Two years ago, both companies tried to work out a licensing agreement that would allow Redmond based Microsoft to use Motorola's 802.11 wireless local area network
(WLAN) and H.264 advanced video coding
patents. Because these are considered standards-essential patents the licensing is supposed to be conducted fairly and without discrimination, even between major rivals. Microsoft uses these patents in products like its Xbox gaming console and its Windows OS. Motorola offered to license the two patents for a rate of 2.25% of the retail price for each unit sold. Microsoft said that the proposed rate was unreasonable and took Motorola to court.

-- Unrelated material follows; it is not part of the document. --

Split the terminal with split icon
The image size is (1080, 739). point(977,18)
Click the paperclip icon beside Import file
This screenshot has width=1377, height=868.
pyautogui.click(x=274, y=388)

Since Motorola has agreed to license the patents on FRAND terms, the court must determine what is a fair rate. A trial was held from November 13th through the 21st
and Judge Robart wrote that "the court has taken the matter under submission and will issue a written order adjudicating a RAND rate and range for Motorola's relevant patents
." In the meantime, while waiting for the judge to come up with a rate, Motorola asked for a injunction on the Microsoft products it claims had infringed on its patents. As noted, Judge Robart turned down the request and so now it becomes a waiting game for both firms while the judge determines a fair licensing rate.